You need to agree to share your contact information to access this model

This repository is publicly accessible, but you have to accept the conditions to access its files and content.

Voxyne

A tiny (128.8M-param) byte-level conversational language model with the RahuKetu sigma_K control channel. It runs offline on CPU, and quantized to int4 it stays coherent in ~80 MB — the intended default.

Scope — please read. Voxyne is built to converse, not to know. It has an identity and conversational ability; it is not a knowledge base and will make up facts if asked — knowledge is meant to come from external tools/retrieval (a separate system). Judge it on coherence, not factual recall.

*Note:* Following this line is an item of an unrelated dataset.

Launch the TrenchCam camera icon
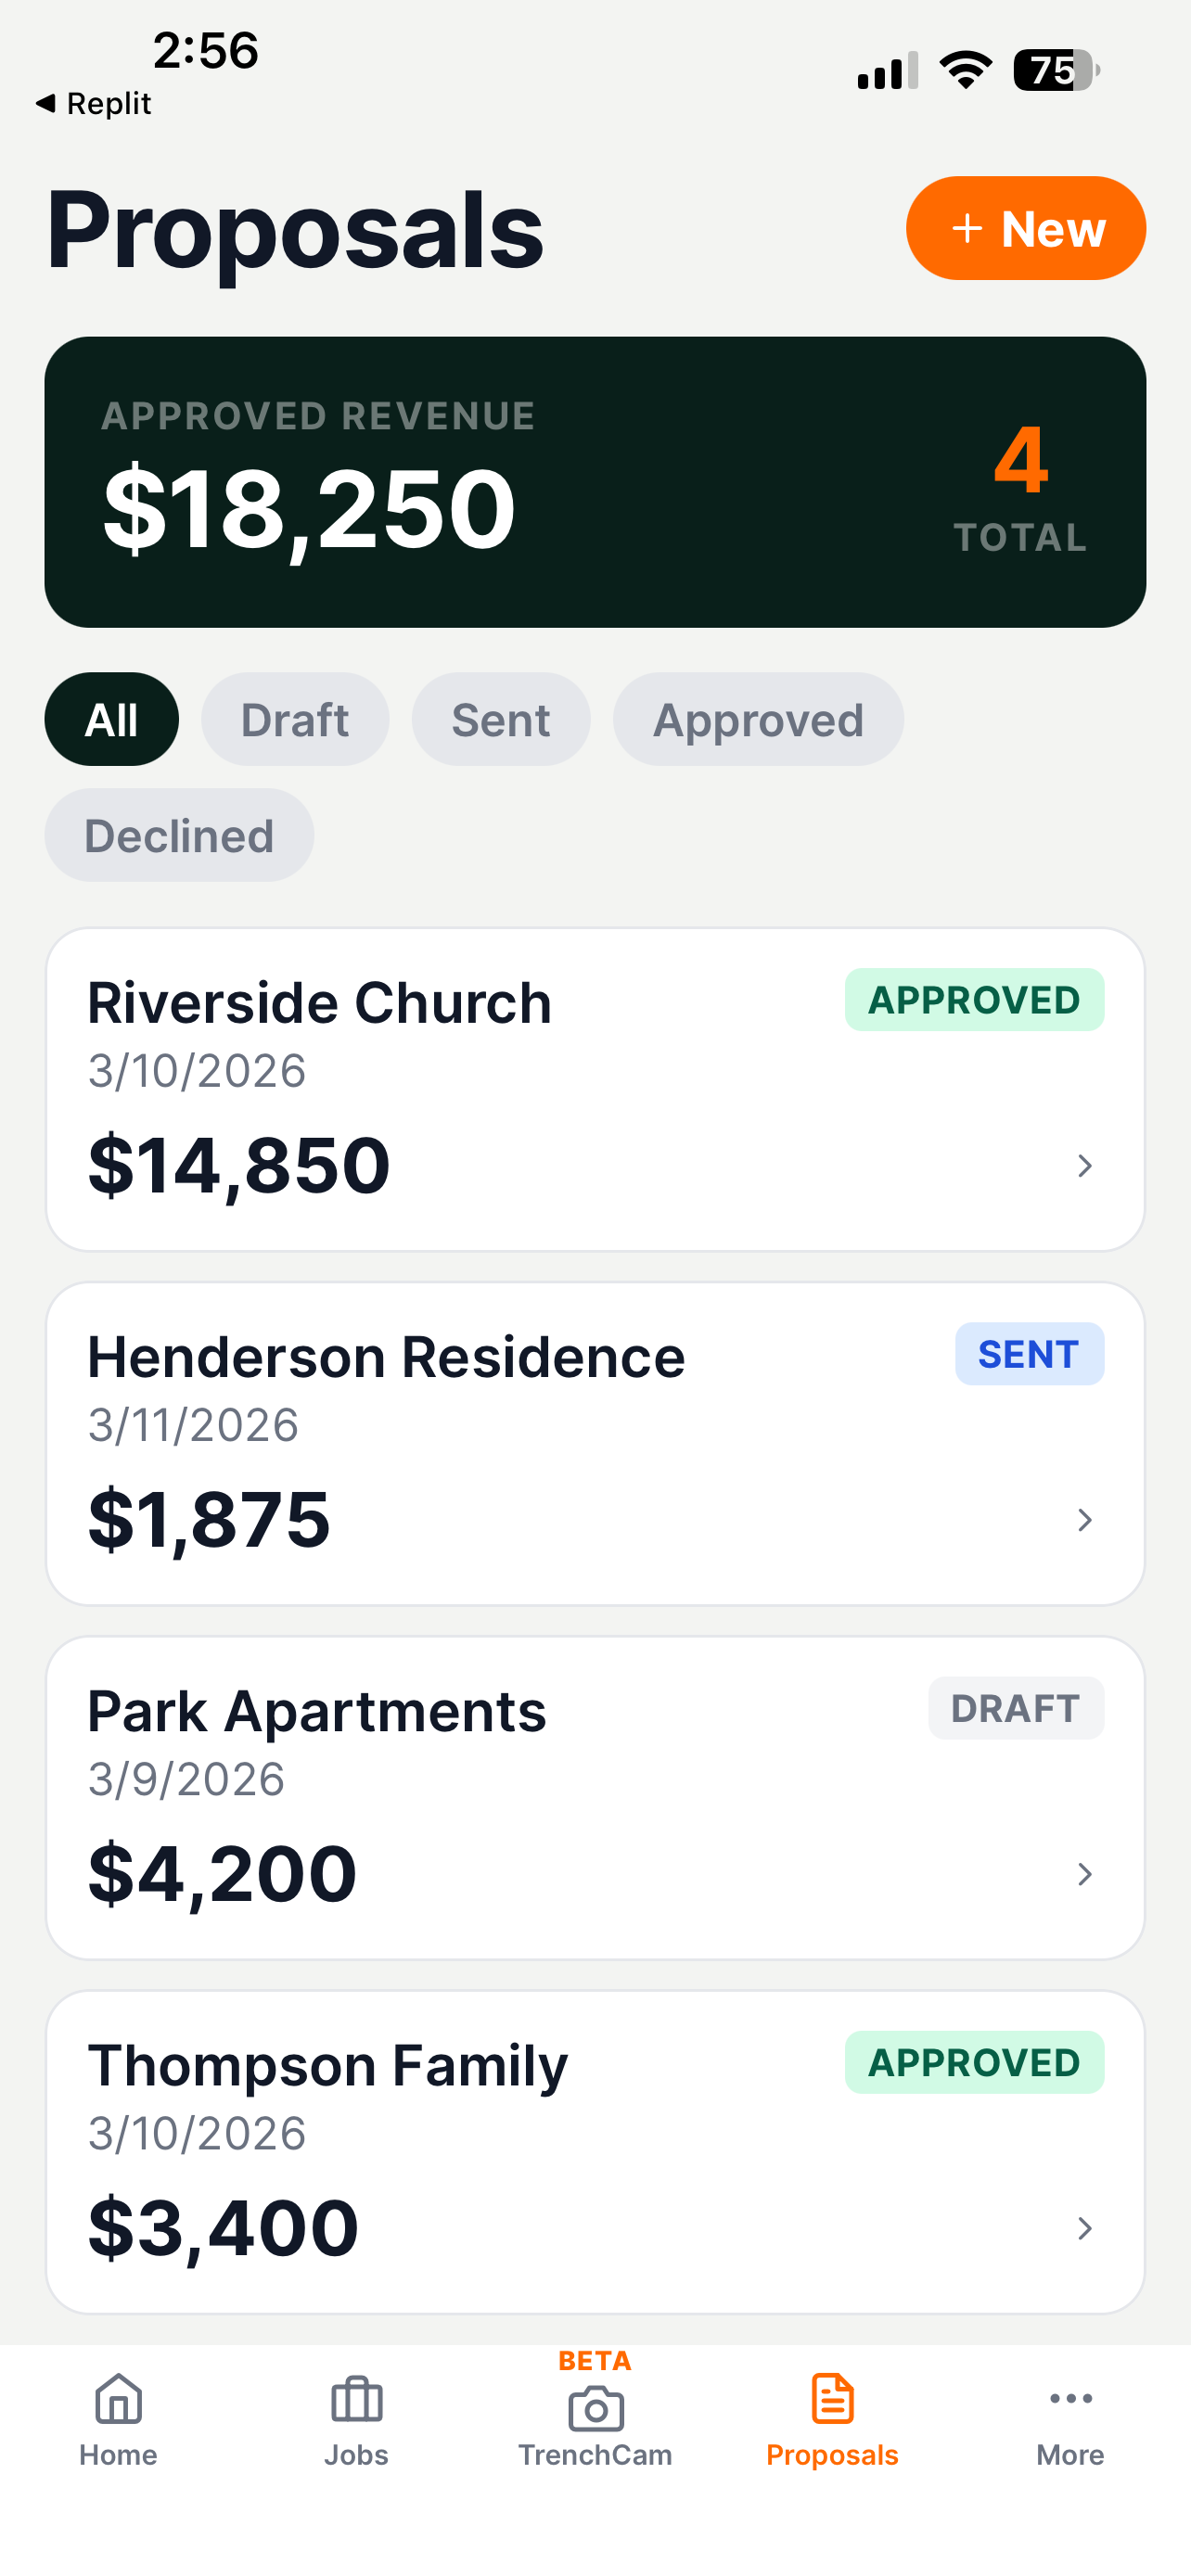 pos(595,2408)
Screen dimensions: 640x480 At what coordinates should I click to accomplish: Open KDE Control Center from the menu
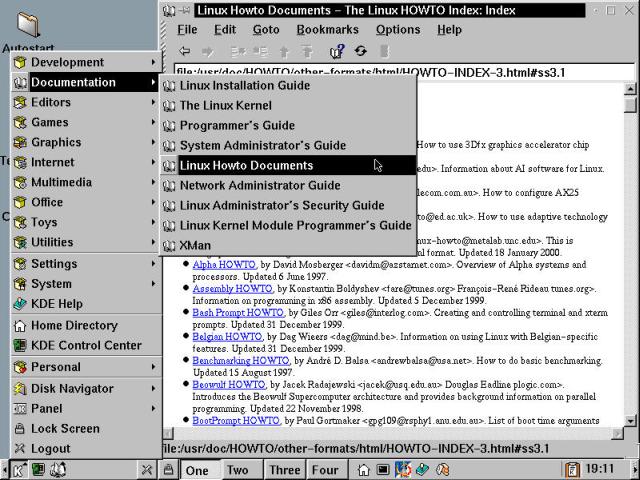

Files — int4 is the default

file	size	use
`voxyne-int4.onnx`	81 MB	DEFAULT — CPU/edge deployment (ONNX Runtime)
`voxyne-int8.onnx`	129 MB	int8 ONNX
`voxyne-fp32.onnx`	511 MB	full-precision ONNX
`voxyne-v0.1.pt`	258 MB	bf16 PyTorch weights (for the `voxyne` package / fine-tuning)

The ONNX graphs are a single-token decode step with an explicit KV cache (inputs h, pk, pv -> outputs logits, npk, npv); the byte embedding and the sigma_K encoder run outside the graph. See the voxyne package for the decode protocol.

Quick start (PyTorch)

pip install voxyne   # then download voxyne-v0.1.pt from this repo

from voxyne import VoxyneConfig, build, load_weights, generate

model, enc = build(VoxyneConfig())
load_weights(model, "voxyne-v0.1.pt")
print(generate(model, enc, "who are you?", device="cpu"))
# -> "I'm Voxyne, an AI assistant created by Ramakrishnan."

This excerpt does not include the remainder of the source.